- [Task to carry out] Reproduce the entries below verbatim, starting at the line containing "Task: Click the 1000 tick label on x-axis" and ending at the line containing "coord(557,356)".

- [The records]
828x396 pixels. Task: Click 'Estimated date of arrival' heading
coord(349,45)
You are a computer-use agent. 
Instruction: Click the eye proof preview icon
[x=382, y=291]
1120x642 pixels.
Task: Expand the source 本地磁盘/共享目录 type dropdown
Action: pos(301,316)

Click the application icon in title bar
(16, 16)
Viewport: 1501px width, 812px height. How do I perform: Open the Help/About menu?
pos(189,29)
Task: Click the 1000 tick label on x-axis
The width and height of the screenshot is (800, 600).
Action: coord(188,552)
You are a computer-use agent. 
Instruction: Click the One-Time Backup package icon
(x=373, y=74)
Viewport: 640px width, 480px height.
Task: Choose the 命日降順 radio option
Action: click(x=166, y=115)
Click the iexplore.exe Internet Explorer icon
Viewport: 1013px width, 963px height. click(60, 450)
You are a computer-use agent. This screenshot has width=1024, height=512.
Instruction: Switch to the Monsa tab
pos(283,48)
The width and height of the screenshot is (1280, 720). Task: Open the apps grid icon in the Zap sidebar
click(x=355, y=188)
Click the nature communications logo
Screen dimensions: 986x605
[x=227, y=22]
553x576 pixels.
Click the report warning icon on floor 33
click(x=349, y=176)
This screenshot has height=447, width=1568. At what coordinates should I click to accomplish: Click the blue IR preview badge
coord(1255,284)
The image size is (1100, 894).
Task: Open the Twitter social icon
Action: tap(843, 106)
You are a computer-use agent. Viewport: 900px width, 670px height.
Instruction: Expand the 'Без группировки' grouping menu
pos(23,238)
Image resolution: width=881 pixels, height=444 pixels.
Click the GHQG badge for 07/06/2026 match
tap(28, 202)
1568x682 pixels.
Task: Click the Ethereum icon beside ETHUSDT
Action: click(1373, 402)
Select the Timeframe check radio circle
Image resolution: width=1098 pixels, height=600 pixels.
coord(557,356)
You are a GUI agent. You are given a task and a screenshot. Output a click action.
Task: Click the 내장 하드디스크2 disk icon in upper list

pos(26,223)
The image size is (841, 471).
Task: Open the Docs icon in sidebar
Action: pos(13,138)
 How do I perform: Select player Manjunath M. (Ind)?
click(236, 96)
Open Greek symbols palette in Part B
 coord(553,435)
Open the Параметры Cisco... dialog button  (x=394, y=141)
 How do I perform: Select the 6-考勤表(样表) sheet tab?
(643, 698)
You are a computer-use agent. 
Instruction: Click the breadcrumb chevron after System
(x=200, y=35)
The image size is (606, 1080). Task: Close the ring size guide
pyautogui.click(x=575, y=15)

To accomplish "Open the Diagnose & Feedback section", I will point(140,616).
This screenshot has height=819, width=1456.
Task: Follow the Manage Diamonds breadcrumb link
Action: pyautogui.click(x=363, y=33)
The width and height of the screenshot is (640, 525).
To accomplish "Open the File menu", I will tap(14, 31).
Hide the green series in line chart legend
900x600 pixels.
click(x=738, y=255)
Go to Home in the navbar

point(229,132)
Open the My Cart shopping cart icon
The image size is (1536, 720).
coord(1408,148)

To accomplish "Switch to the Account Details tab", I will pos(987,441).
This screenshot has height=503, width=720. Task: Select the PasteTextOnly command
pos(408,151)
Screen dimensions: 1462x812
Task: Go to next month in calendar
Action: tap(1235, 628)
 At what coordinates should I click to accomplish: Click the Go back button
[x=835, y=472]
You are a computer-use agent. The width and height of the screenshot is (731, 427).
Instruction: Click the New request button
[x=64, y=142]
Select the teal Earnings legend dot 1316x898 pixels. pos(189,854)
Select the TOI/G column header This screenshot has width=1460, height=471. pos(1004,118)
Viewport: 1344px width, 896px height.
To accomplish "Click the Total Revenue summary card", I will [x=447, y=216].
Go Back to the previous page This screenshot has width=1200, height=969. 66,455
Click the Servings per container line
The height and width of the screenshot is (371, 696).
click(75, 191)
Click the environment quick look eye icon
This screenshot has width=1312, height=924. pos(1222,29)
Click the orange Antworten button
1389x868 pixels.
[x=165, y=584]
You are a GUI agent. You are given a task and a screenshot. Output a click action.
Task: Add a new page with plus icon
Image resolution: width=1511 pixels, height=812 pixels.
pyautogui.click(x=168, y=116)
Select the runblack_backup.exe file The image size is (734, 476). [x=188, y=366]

- [Output of the exercise]
Task: Click the 1000 tick label on x-axis
The width and height of the screenshot is (800, 600).
Action: coord(188,552)
You are a computer-use agent. 
Instruction: Click the One-Time Backup package icon
(x=373, y=74)
Viewport: 640px width, 480px height.
Task: Choose the 命日降順 radio option
Action: click(x=166, y=115)
Click the iexplore.exe Internet Explorer icon
Viewport: 1013px width, 963px height. click(60, 450)
You are a computer-use agent. This screenshot has width=1024, height=512.
Instruction: Switch to the Monsa tab
pos(283,48)
The width and height of the screenshot is (1280, 720). Task: Open the apps grid icon in the Zap sidebar
click(x=355, y=188)
Click the nature communications logo
Screen dimensions: 986x605
[x=227, y=22]
553x576 pixels.
Click the report warning icon on floor 33
click(x=349, y=176)
This screenshot has height=447, width=1568. At what coordinates should I click to accomplish: Click the blue IR preview badge
coord(1255,284)
The image size is (1100, 894).
Task: Open the Twitter social icon
Action: tap(843, 106)
You are a computer-use agent. Viewport: 900px width, 670px height.
Instruction: Expand the 'Без группировки' grouping menu
pos(23,238)
Image resolution: width=881 pixels, height=444 pixels.
Click the GHQG badge for 07/06/2026 match
tap(28, 202)
1568x682 pixels.
Task: Click the Ethereum icon beside ETHUSDT
Action: click(1373, 402)
Select the Timeframe check radio circle
Image resolution: width=1098 pixels, height=600 pixels.
coord(557,356)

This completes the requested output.